The first of the liquid biopsy results presented were from the BELLE-2 trial and determined that detection of PIK3CA mutations in the blood can predict how some patients with advanced disease respond to experimental agent buparlisib. Buparlisib inhibits the PI3K pathway, which is activated by mutated PIK3CA, potentially increasing sensitivity to hormone therapy.

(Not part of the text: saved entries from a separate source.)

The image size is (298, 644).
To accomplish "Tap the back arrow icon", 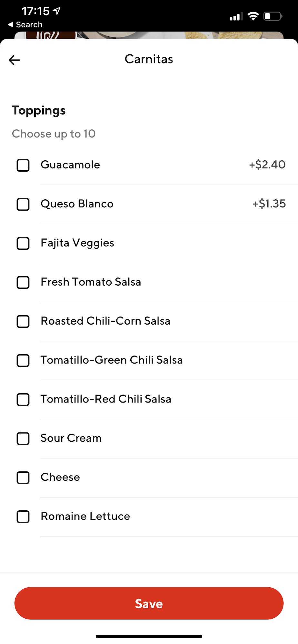I will (x=14, y=60).
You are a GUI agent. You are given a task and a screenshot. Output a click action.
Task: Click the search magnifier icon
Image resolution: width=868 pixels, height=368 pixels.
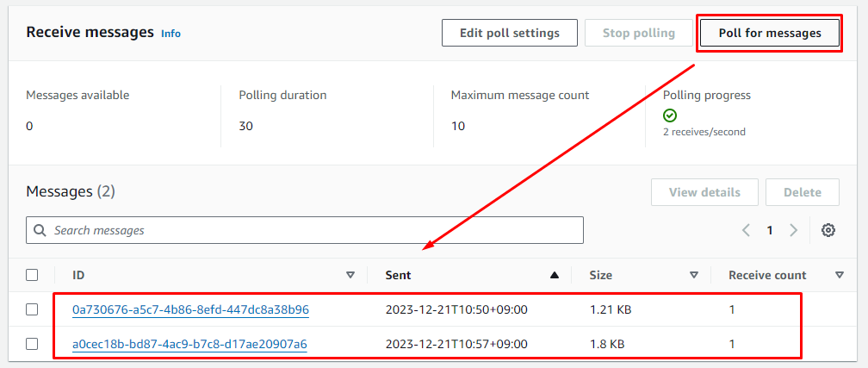pyautogui.click(x=40, y=230)
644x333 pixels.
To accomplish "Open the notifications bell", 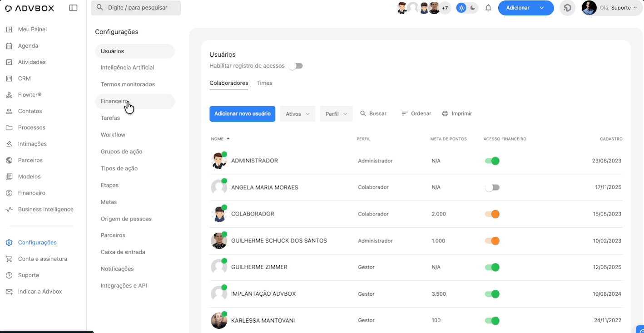I will 488,8.
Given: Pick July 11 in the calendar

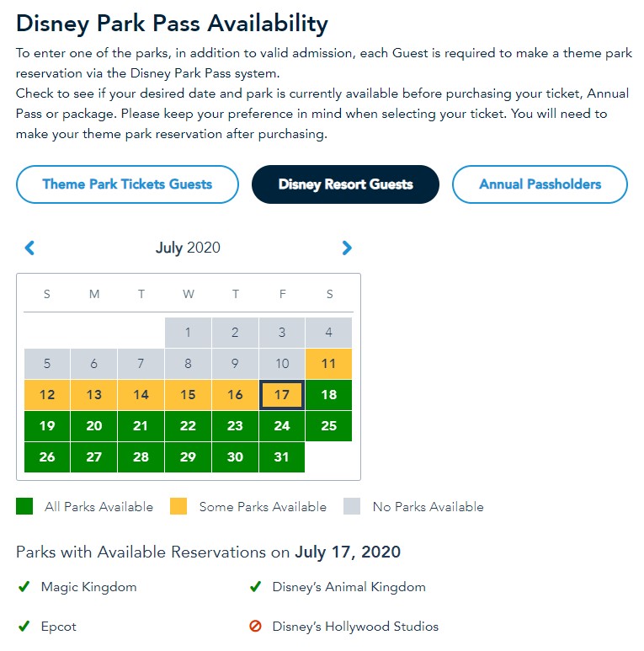Looking at the screenshot, I should coord(328,364).
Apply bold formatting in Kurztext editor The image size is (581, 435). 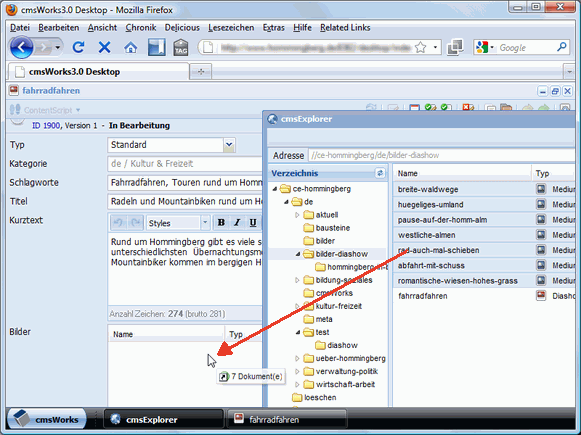click(221, 223)
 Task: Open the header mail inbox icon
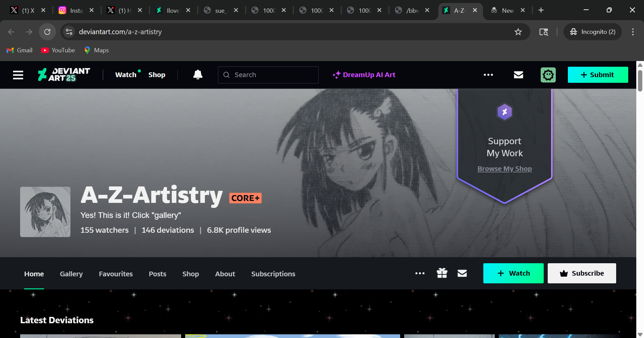click(x=518, y=75)
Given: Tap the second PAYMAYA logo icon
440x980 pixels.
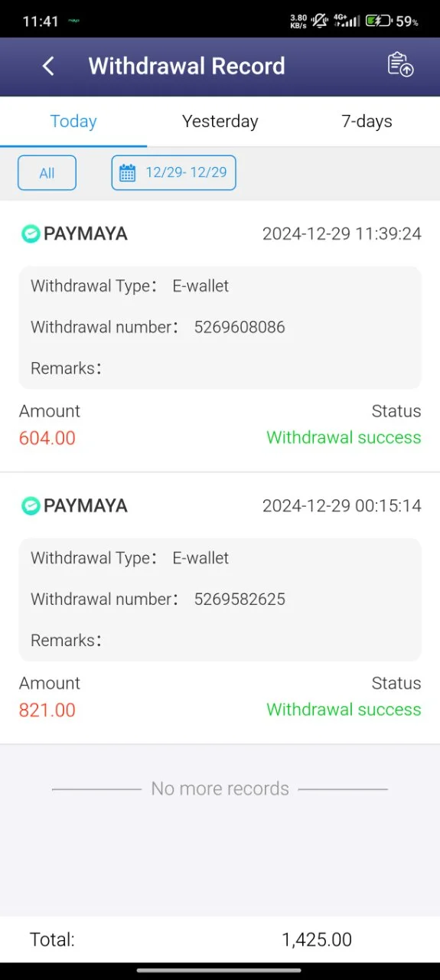Looking at the screenshot, I should pyautogui.click(x=30, y=505).
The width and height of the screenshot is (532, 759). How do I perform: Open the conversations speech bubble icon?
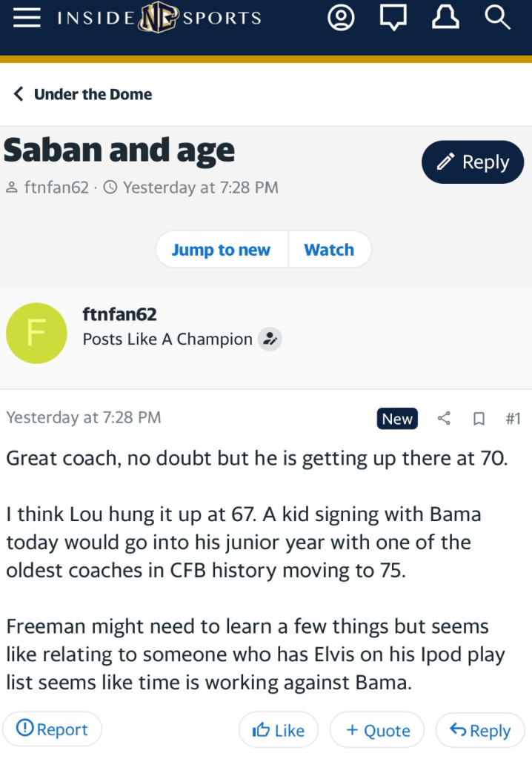[x=393, y=19]
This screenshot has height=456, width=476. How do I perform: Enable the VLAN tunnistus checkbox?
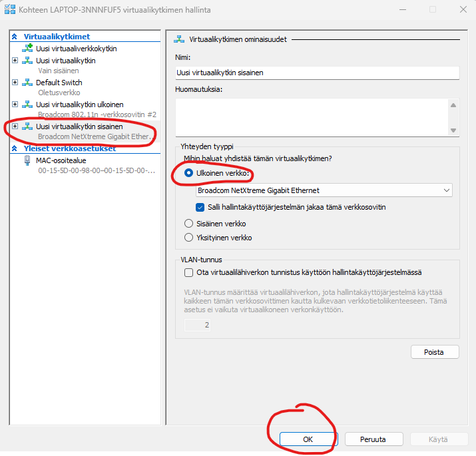tap(188, 272)
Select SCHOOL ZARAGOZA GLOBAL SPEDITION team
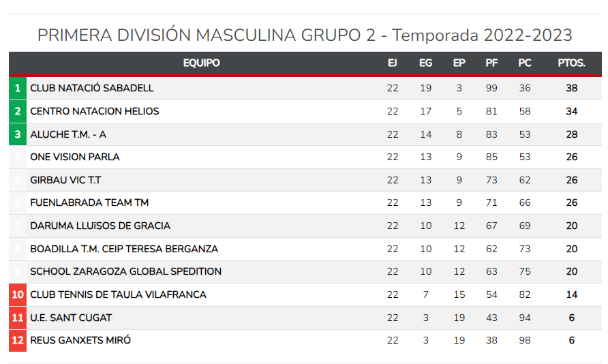 click(126, 271)
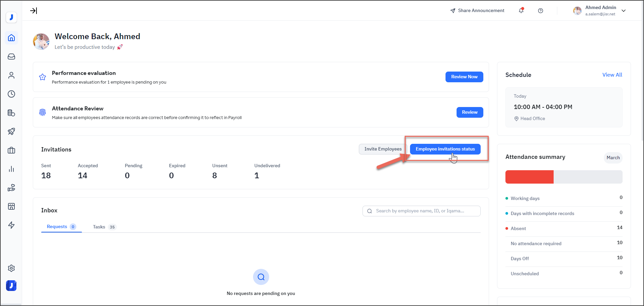Open the settings gear in sidebar
This screenshot has height=306, width=644.
pyautogui.click(x=11, y=268)
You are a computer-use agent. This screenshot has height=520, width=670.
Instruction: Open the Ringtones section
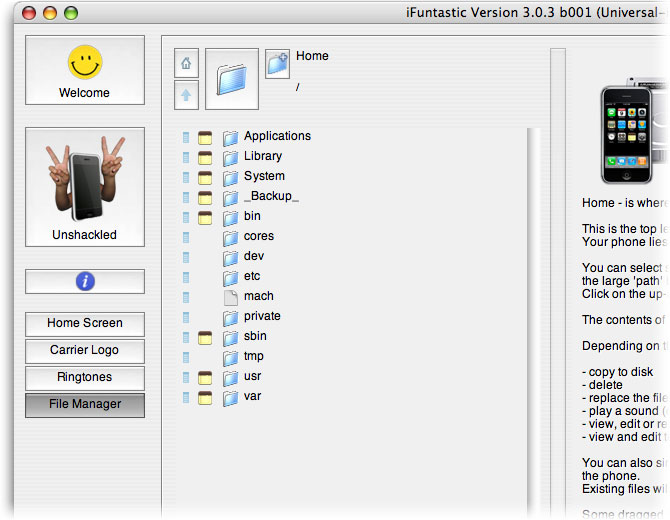[85, 378]
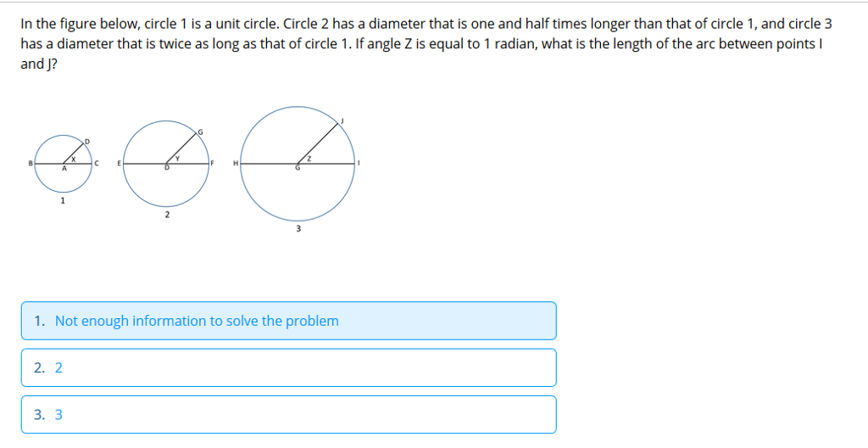Select answer 'Not enough information to solve the problem'
This screenshot has width=868, height=448.
[288, 321]
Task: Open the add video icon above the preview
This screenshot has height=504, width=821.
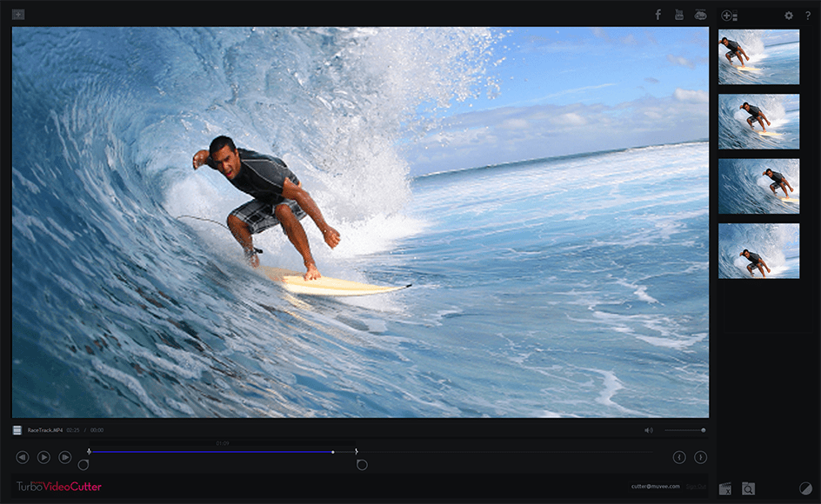Action: click(x=18, y=14)
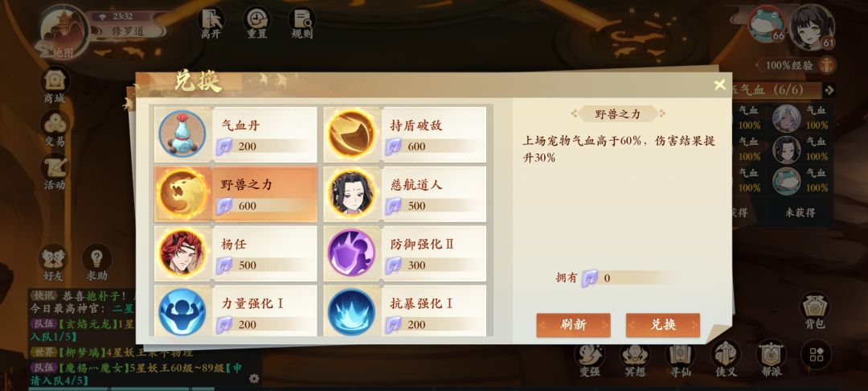Open the 好友 friends icon
This screenshot has width=868, height=391.
point(54,262)
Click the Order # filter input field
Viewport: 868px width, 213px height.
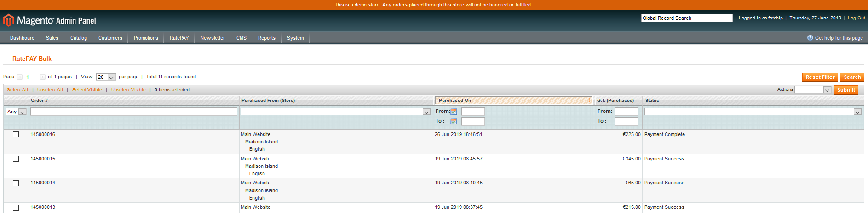tap(134, 112)
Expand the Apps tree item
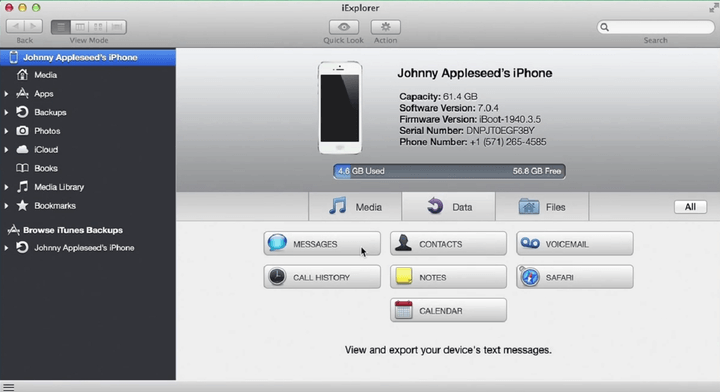The image size is (720, 392). (x=6, y=94)
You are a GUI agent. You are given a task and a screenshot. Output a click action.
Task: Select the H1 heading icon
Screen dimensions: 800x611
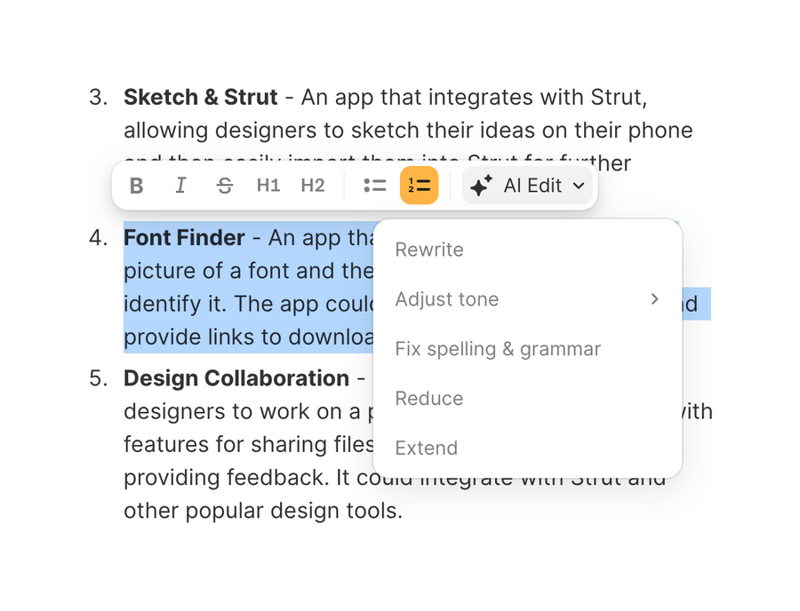pyautogui.click(x=268, y=185)
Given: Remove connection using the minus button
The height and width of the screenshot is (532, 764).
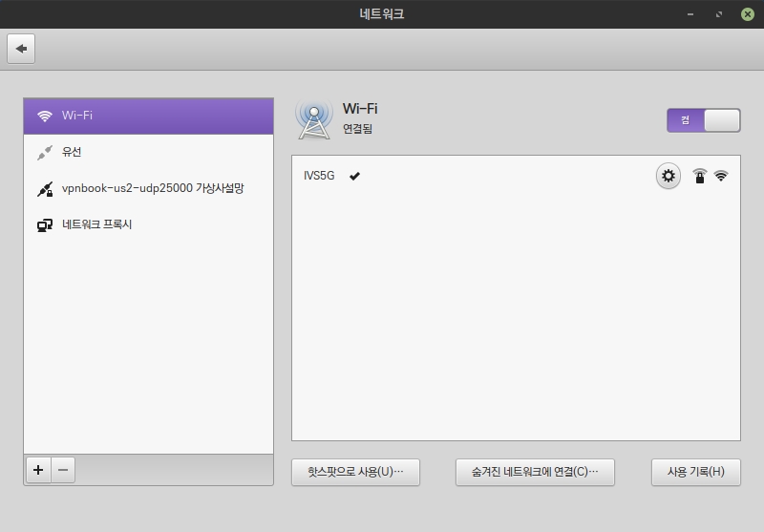Looking at the screenshot, I should 63,469.
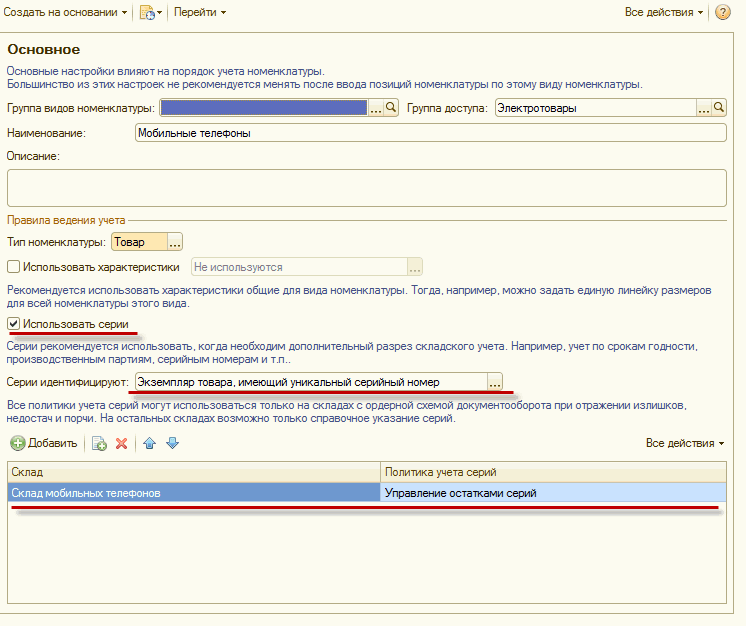Click the Наименование field with Мобильные телефоны
746x626 pixels.
tap(430, 133)
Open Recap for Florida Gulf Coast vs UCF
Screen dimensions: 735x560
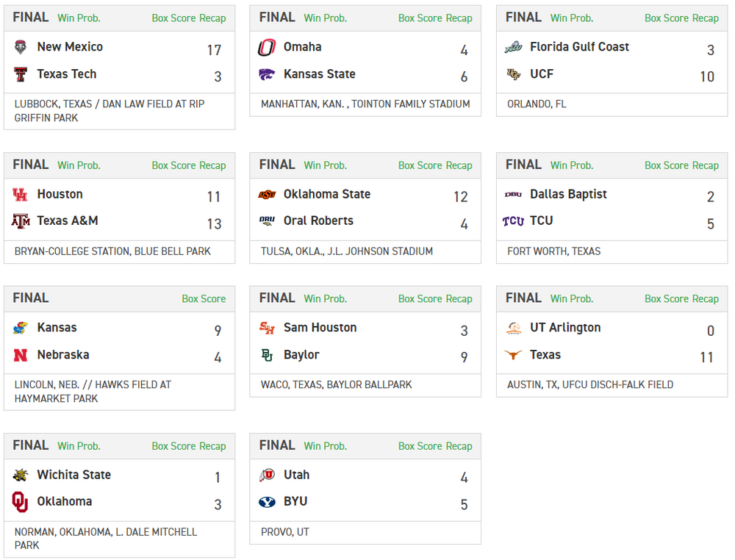705,18
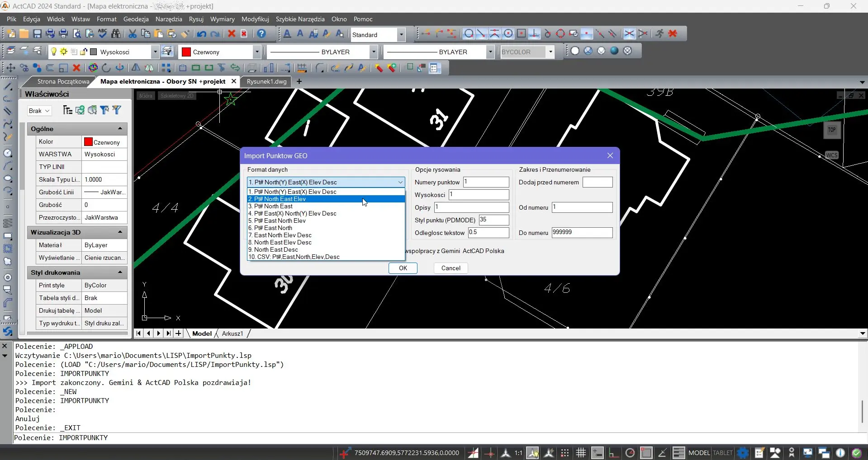Viewport: 868px width, 460px height.
Task: Collapse the Wizualizacja 3D section
Action: point(120,232)
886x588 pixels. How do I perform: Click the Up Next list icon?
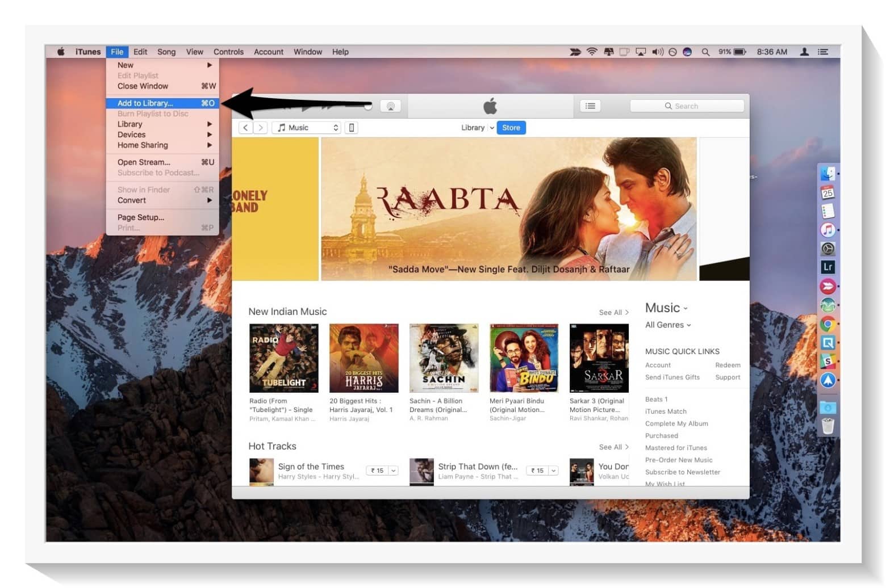point(590,106)
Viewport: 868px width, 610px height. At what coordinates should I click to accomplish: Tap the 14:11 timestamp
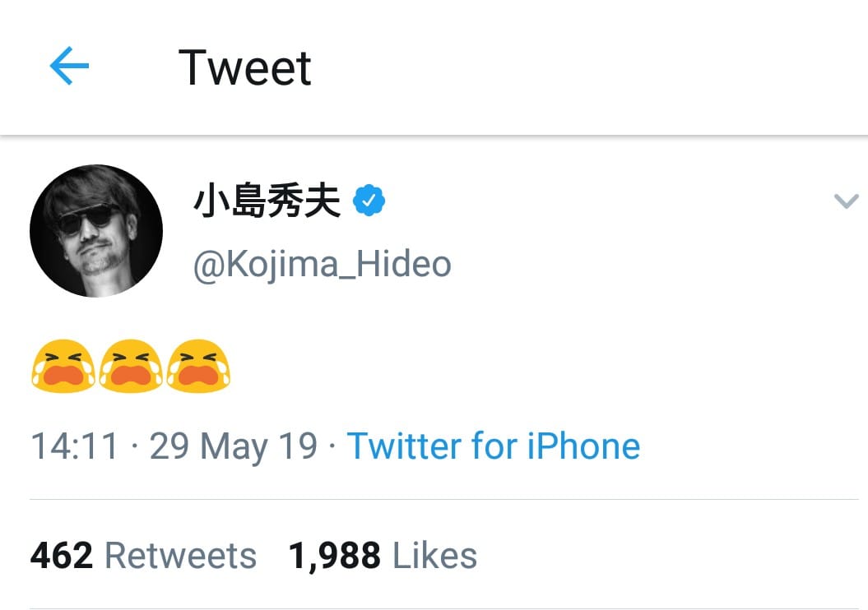tap(74, 446)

Blood samples from the 587 patients entering the Phase III BELLE-2 trial were analyzed – the trial itself is investigating the safety and effectiveness of adding buparlisib to fulvestrant to treat women with ER-positive breast cancer who have developed resistance to aromatase inhibitors.

While efficacy of the combination was observed in all patients who received it, in the 34 % of patients with a PIK3CA mutation (n = 200), those that received buparlisib plus fulvestrant had 7 months of progression-free survival (PFS), compared with 3.2 months PFS for those receiving fulvestrant plus a placebo.

“These effects are quite dramatic in patients with the PIK3CA mutation — an increase from 3 months [PFS] to 7 months is huge,” stated Baselga. “For the first time, we show that inhibiting the PI3K pathway may be a viable option for patients with hormone therapy-resistant breast cancer.”

Patients in whom a PIK3CA mutation was not detected did not derive any benefit from addition of buparlisib to therapy. Side effects of the combination appeared to be significant, with a total of 25 % of patients experiencing serious adverse effects – another reason why selecting patients who will benefit from therapy would be advantageous.

The second study – BOLERO-2 – found that among women with advanced ER-positive breast cancer, those with a detectable mutation in one or both of the D538G and Y537S estrogen receptor genes were associated with significantly worse overall survival.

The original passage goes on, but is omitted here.